Using another analogy, if you’re going to go slowly and reveal the tapestry of a carefully woven novel or story, make sure you show me the interesting aspects of the pattern. Make me give a damn.


Now, there are varying degrees of speed involved here, but we’re mostly going to stick with the extremes. I could write volumes about the trials and tribulations of every possible pace, but a lot of it would just repeat the same things again and again. No point to that, so we’ll skip it.


I will pause here, however to add that a book with a leisurely pace doesn’t necessarily have to speed up. It can stay nice and casual as long as something is going on. The best example of that I’ve run across recently was Erik Tomblin’s RIVERSIDE BLUES, which remains a truly haunting and powerful story. At no point in the story does the pace suddenly shift into overdrive and leave you breathless. It manages to mess with your breathing and heart rate while staying at a comfortable speed. That, friends and neighbors, is a sign of excellence that I envy deeply. Mark my words: If Tomblin keeps managing that sort of feat, he’ll be considered a master in short order.


A nearly flawless example of a gradual build up, by the way, can be found in Jeff Strand’s GRAVEROBBERS WANTED (NO EXPERIENCE NECESSARY.) Read it and you’ll understand.


So on now, to the full burn, full throttle story line. It’s damned hard to maintain that sort of attitude and pacing in a book. It works best in cases where the writer has decided to just pull out all the stops and damn the consequences. If that’s the trail you want to travel, have a blast, but expect every possible obstacle to get in your way.


In a nutshell, there are very few tricks that can be taught for this sort of thing, but there are a few. Short sentences help. We are, as readers, trained to notice things like commas and semicolons and even the occasional period. The more you use, the more your readers will pause in their reading. It’s an automatic thing. So, if you go crazy with the punctuation, you’re going to slow down the pace automatically. Therefore, short sentences, with less punctuation, will actually speed up the pacing on a subconscious level.


Ironically, there are a few authors out there who have chosen to go in the opposite way and will deliberately write longer sentences and descriptions without any unnecessary punctuation because the lack of punctuation will also increase the speed of a longer sentence. The end result is the same but the initial cause is different the change brought about can also cause the reader’s trained eye to unconsciously speed up the tempo for reading and cause a sort of mental breathlessness.


But short sentences can do it to. The shorter the better. A little sample of a description. Then you move on to the next sentence. And you do it all over again. Do it right and you have the desired effect. See what I mean?
Short paragraphs can have the exact same effect.

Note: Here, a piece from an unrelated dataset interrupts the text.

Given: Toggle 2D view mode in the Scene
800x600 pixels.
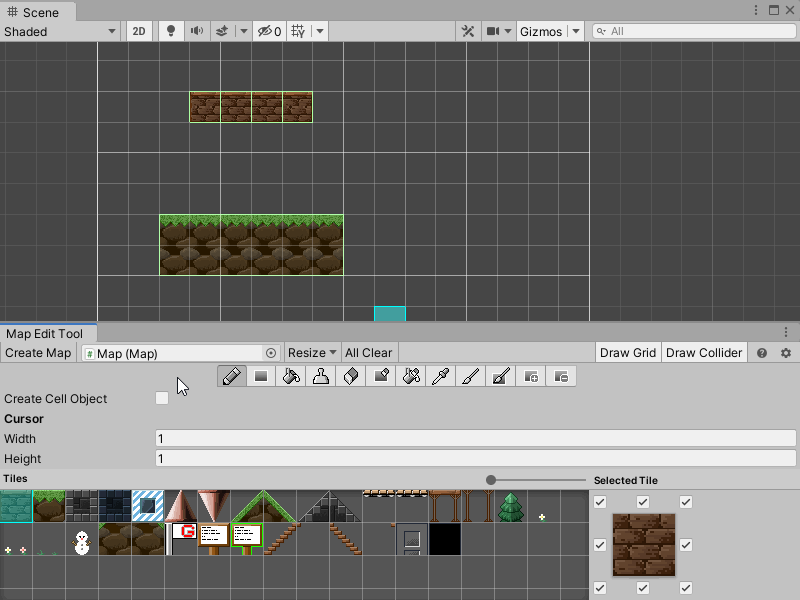Looking at the screenshot, I should (x=139, y=31).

Problems can arise in that sort of writing. It can add to the desired effect, but is hardly enough to make handle the pacing alone. The story should be first and foremost. Smoke and mirrors can wait on the sidelines where they belong otherwise.

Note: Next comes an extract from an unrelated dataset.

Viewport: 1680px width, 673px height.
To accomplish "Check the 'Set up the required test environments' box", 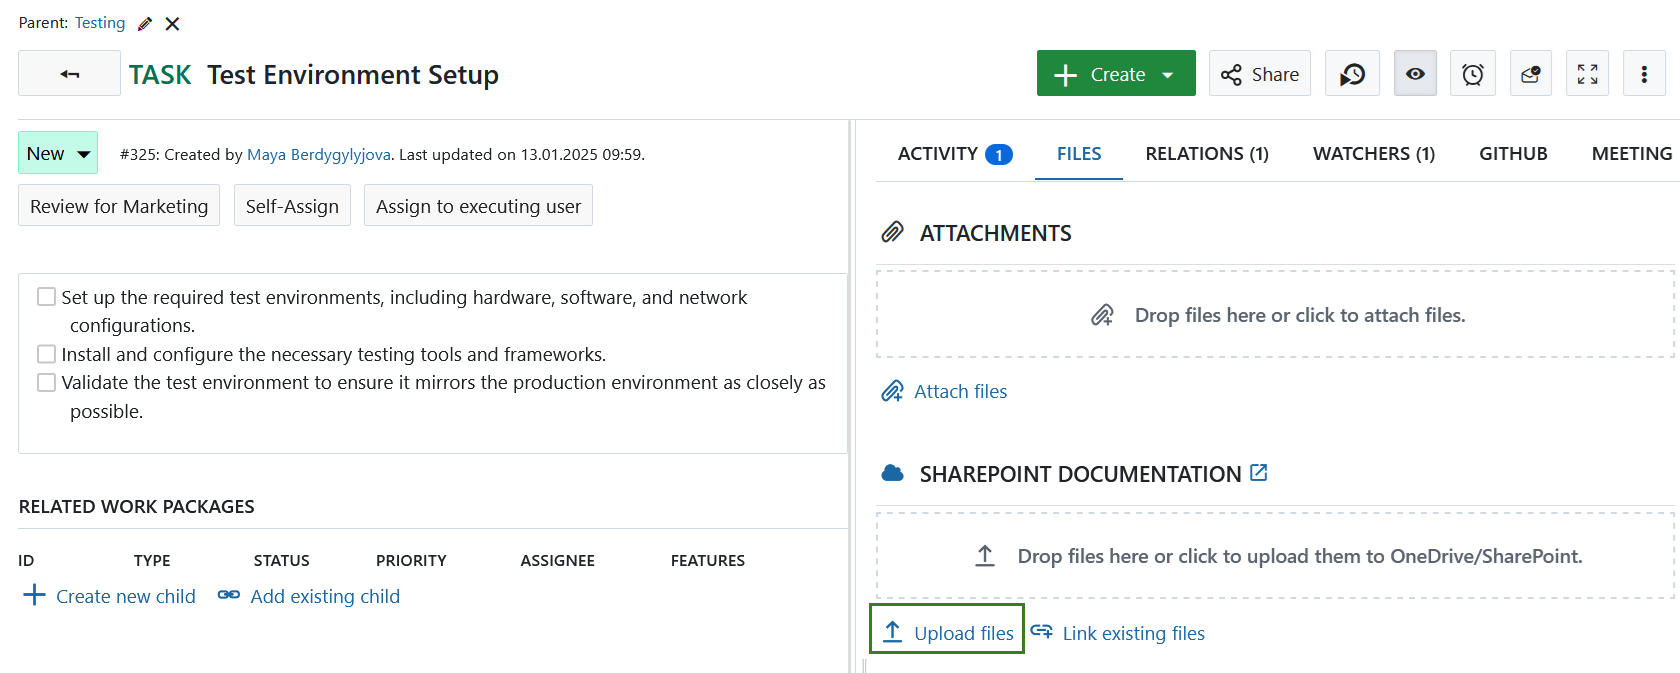I will click(x=46, y=297).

I really do tend to think that pacing is instinctive in most cases. What you need to say will be reflected in the way you write naturally, but it can’t hurt to be aware of a few of the parlor tricks used in generating the proper suspense.


Just make sure you are aware of the pacing when you write. It takes time and practice, just like damned near every part of writing. There are things I would definitely change about FIREWORKS if I were to write it today instead of ten years ago. That’s part of being a writer. If you aren’t changing, as I have said before, you’re probably doing something wrong.